Dartmouth fell to Harvard last season 2-1 in Cambridge, in the midst of a difficult streak for the Big Green when the team dropped seven of eight games.
“We lost the Harvard game last year at their place, so this game should be easy for everybody to get motivated for,” Gabe Stauber ’15 said. “We owe them one and, in doing so, we’ll take a huge step in Ivy League play.”
The Crimson and the Big Green have nearly identical stat lines this year. Both teams have allowed 17 goals on the year while Harvard has notched just two more goals than Dartmouth in 14 games.
Dartmouth’s two-game winning streak entering Saturday’s game came on the heels of two disappointing losses to Boston University and the University of Pennsylvania.
Though the wins against Columbia and Boston College were important, Stauber said, this game against Harvard will have a very different feel.
“Columbia and BC were completely different games for us. Columbia represented a game where we showed that we could grind out a tough victory against a team that was desperate for a win,” Stauber said. “BC showed that we are about to control games and dominate strong teams from any conference around the country.”
For the Big Green to stand a chance, it will have to take care of business against Harvard on Saturday, Alex Marsh ’17 said.
“If we beat Harvard, we’ll be one step closer to winning the Ivy League Conference, and making the NCAA tournament,” Marsh said.
Harvard and Dartmouth are the top two teams in the Ivy League in shots per game, with the Crimson averaging 17.6 and the Big Green in a distant second with 13.9. Both teams should generate a number of scoring opportunities, particularly since the teams are tied for fourth in the Ivy League in goals allowed, giving up 1.21 goals per game.
Stauber noted that the game will come down to finishing chances at the net.
After a disappointing 2013 season, James Hickok ’17 said the Harvard game is particularly important for the Big Green’s seniors.
“The seniors are a tight knit group of players that are doing everything they can to finish their careers on a high note,” said Hickock. “With that comes this opportunity this weekend to take down Harvard in a pivotal Ivy League match up with first place up for grabs.”
Dartmouth will look to its high-powered offense, led by points leaders Alex Adelabu ’15, captain Hugh Danilack ’15 and Robin Alnas ’15 to roar past the Crimson.
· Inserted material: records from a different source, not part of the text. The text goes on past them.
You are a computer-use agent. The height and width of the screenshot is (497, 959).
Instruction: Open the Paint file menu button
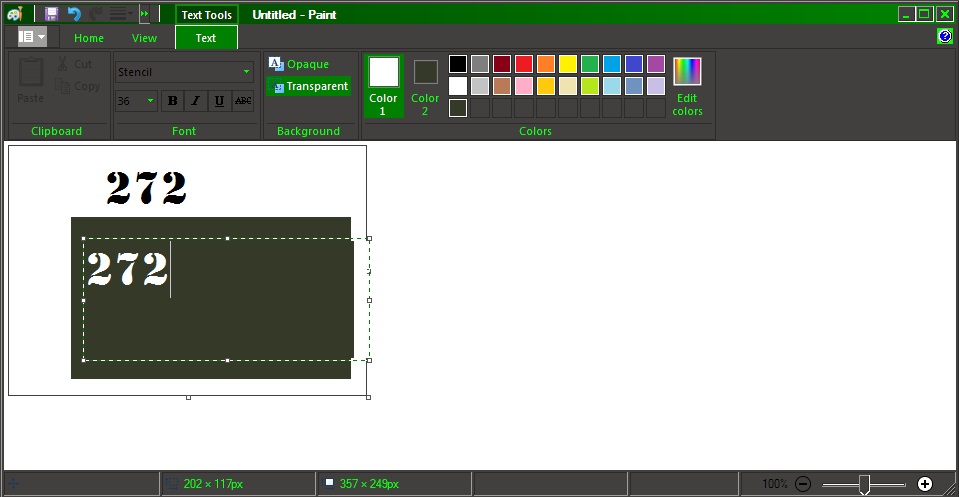[x=32, y=37]
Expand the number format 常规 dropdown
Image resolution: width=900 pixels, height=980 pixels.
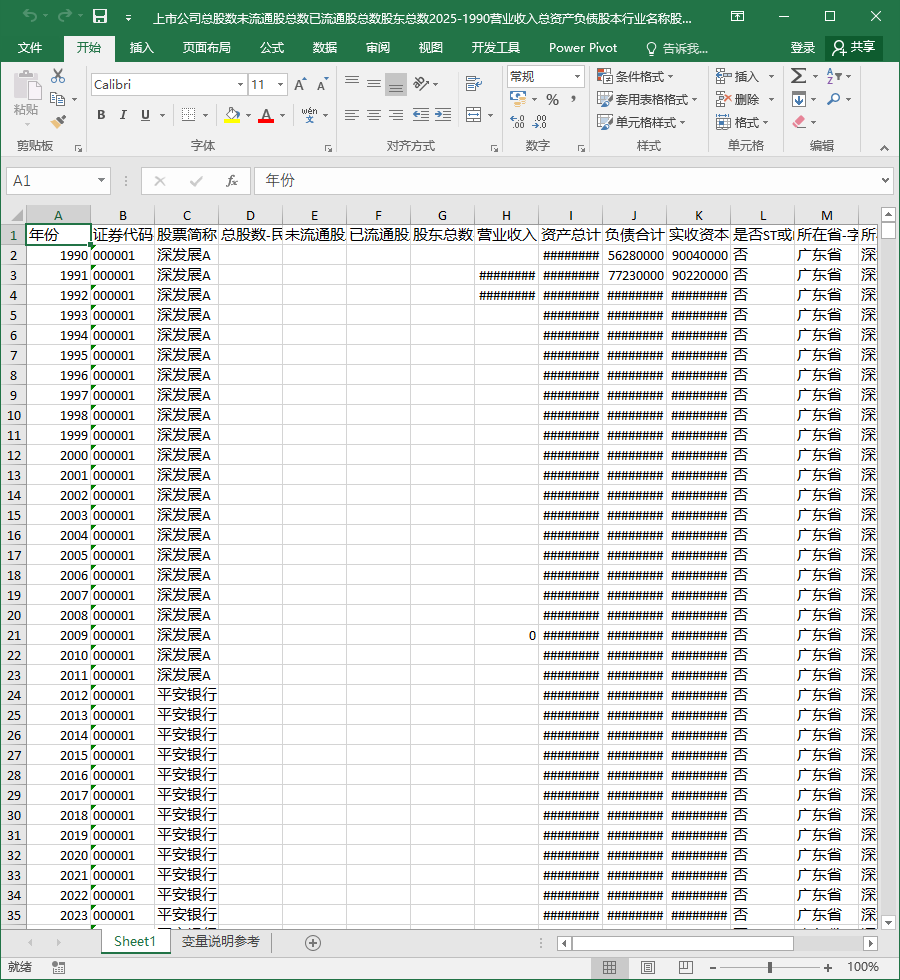(577, 77)
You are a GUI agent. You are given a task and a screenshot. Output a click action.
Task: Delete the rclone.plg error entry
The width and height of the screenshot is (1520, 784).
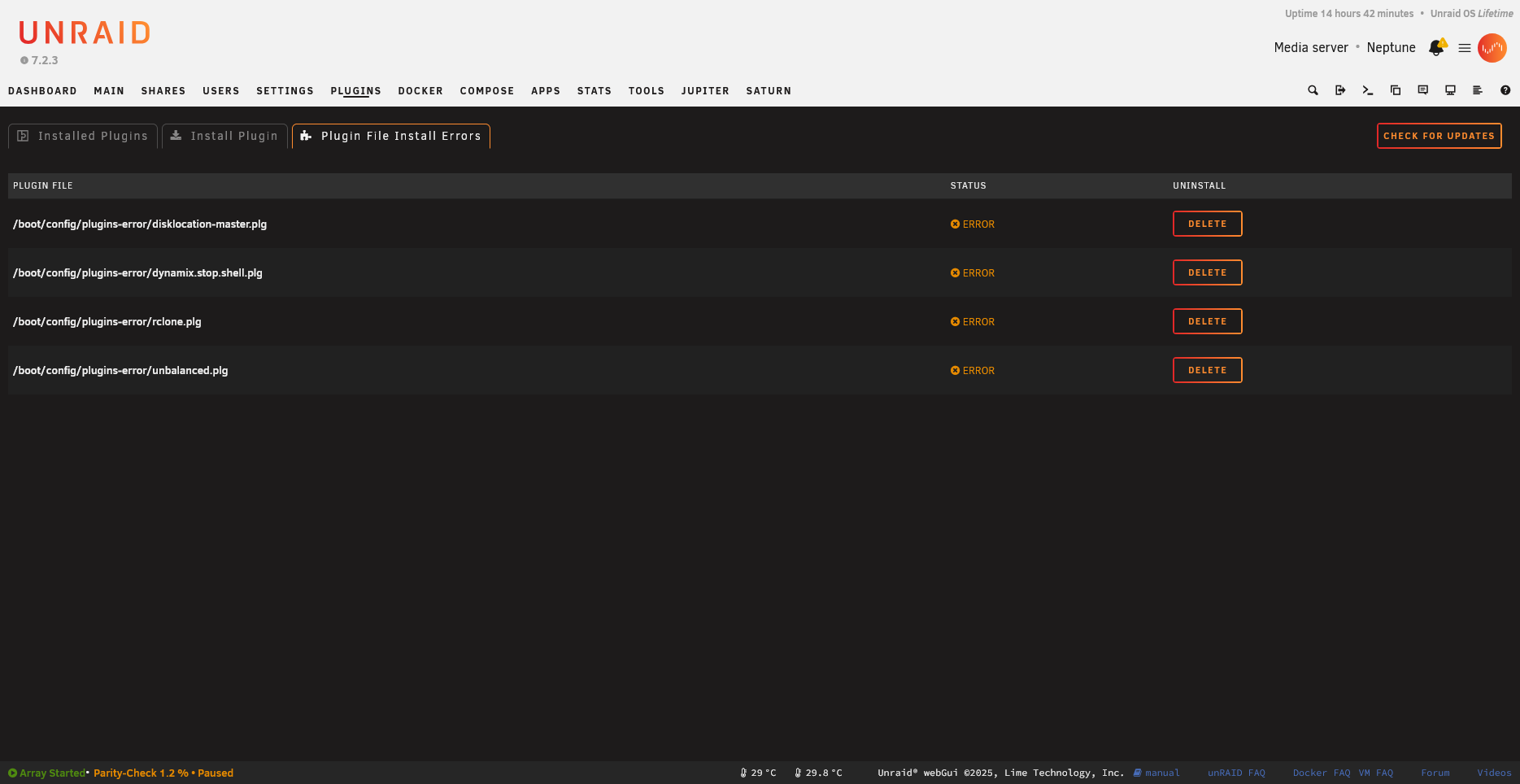click(1207, 321)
Adelabu will enter the game on a hot streak after his game-winning goal against the Eagles on Tuesday, breaking a three-game goalless streak for the Big Green star. Adelabu seems poised to strike against the Crimson, particularly considering Harvard’s goalkeeping difficulties. Harvard’s goalie, junior Evan Mendez, has the second-worst save percentage in the Ivy League.
On defense, the Big Green will be looking to stop an extremely balanced Crimson attack. Six Harvard players have scored at least three goals this season while none have scored more than four. If Dartmouth looks to hone in on one player to stop, it will likely be 6-foot -inch junior midfielder Tim Schmoll who leads the team with four goals.
The game will kick off at Burnham Field Saturday at 7 p.m.